*** TEXT SHOWN Section Begins ***

|Areas where RISE International is working in Angola.|
I have just returned from my sixth visit to Angola. I so appreciate the support and interest in my work while I am there. This year we embarked on a new, very exciting project. Over the past twelve years, RISE International has built 159 primary schools in 3 provinces of Angola. There are now over 100,000 children attending these schools. This year RISE received a grant from BP to install five school libraries. This June we have just completed installation on two of the libraries. I am so invested in books, education, and children and this adventure has been among my favorite experiences.
A bit of context may be helpful. The two villages that we visited, Jimba Silili and Kuquema, are located in remote areas near the city of Kuito. The children in these villages have not previously had access to books, with the exception of a few government provided textbooks (workbooks, really). Typically children attend school for half a day, and while in class, there are 50 students with one teacher. Due to a myriad of additional issues (weather, health problems, lack of clean water, lack of food, teachers not being paid, gas shortages, parental illiteracy, school being closed unexpectedly for odd reasons…), school is not always in session five days a week. As you can imagine, learning in this setting is slow, and it is not uncommon for fourth and fifth graders to still be emergent readers.
|New classroom ... ready for learning!|
During our installation process, we also held teacher trainings about use of the library. Topics ranged from “What is a library?” to “How to choose a good book”. The teachers were interested and engaged and it was a pleasure to work with primary school colleagues and administrators.

*** TEXT SHOWN Section Ends ***
*** DATASET EXCERPT Section Begins ***

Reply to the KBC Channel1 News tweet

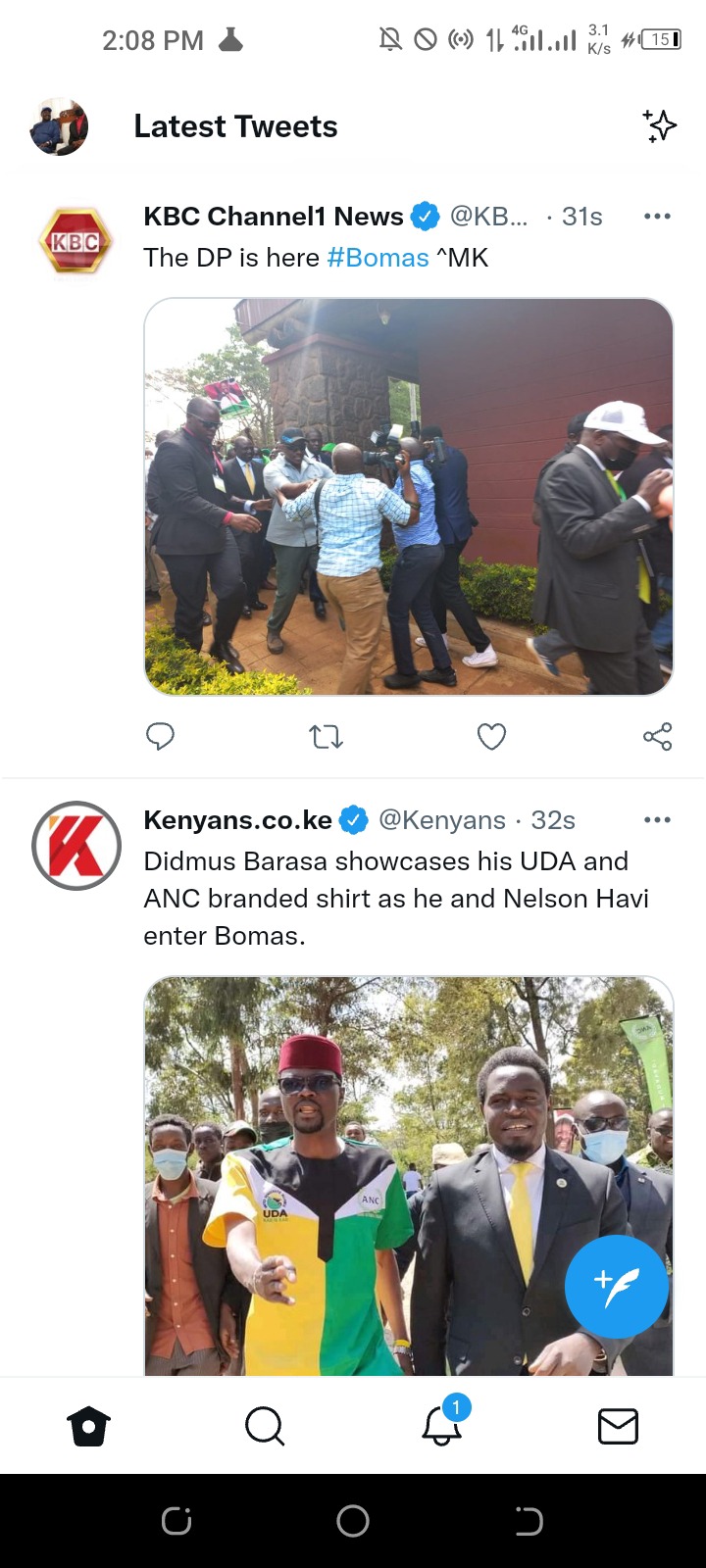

*** DATASET EXCERPT Section Ends ***

▶ [THINGS TO DO]
• a. Reproduce the passage of the text about RISE International's work in Angola that begins at the words "A bit of context" and stops after the words "be emergent readers.".
• b. The text about RISE International's work in Angola gives a list of issues that keep school from always being in session five days a week. List every issue it names.
• c. Continue the text about RISE International's work in Angola, starting after its last sentence.

▶ [LIST OF ANSWERS]
• a.
A bit of context may be helpful. The two villages that we visited, Jimba Silili and Kuquema, are located in remote areas near the city of Kuito. The children in these villages have not previously had access to books, with the exception of a few government provided textbooks (workbooks, really). Typically children attend school for half a day, and while in class, there are 50 students with one teacher. Due to a myriad of additional issues (weather, health problems, lack of clean water, lack of food, teachers not being paid, gas shortages, parental illiteracy, school being closed unexpectedly for odd reasons…), school is not always in session five days a week. As you can imagine, learning in this setting is slow, and it is not uncommon for fourth and fifth graders to still be emergent readers.

• b.
- Weather
- Health problems
- Lack of clean water
- Lack of food
- Teachers not being paid
- Gas shortages
- Parental illiteracy
- School being closed unexpectedly for odd reasons

• c.
We also held a community session with village leaders, parents, children and the principal. During this meeting we introduced the parents and community members to the library. We discussed why reading is important and how it can change one’s life.
As always, I am so glad that I went and pleased that I can help with one aspect of the needs of the people that we visit. With dropping oil prices in the past few years, the economy is quite bad and the people are suffering even more than I had experienced before. There is more prevalent starvation, an insurgence of malaria, and a disastrous outbreak of yellow fever. Hopefully the medical community will be able to respond to the overwhelming need. And hopefully the kids who learn to read in these schools and libraries will be part of the solutions in the future.
(For background, check out this informative timeline reflecting Angola's recovery from colonial rule and civil war in recent decades.)
It will benefit us antiwar activists in the US to attend to and reflect upon the importance of these Sustainable Development Goals to achieving the goal of ending war.
(See PEACE DAY 2016: What comes first? Demilitarization? or Development?)
Let's face up to the impossibility of peace without education -- in fact, to the virtual congruence of peace and education! -- and expand our commitment to making education the real thing.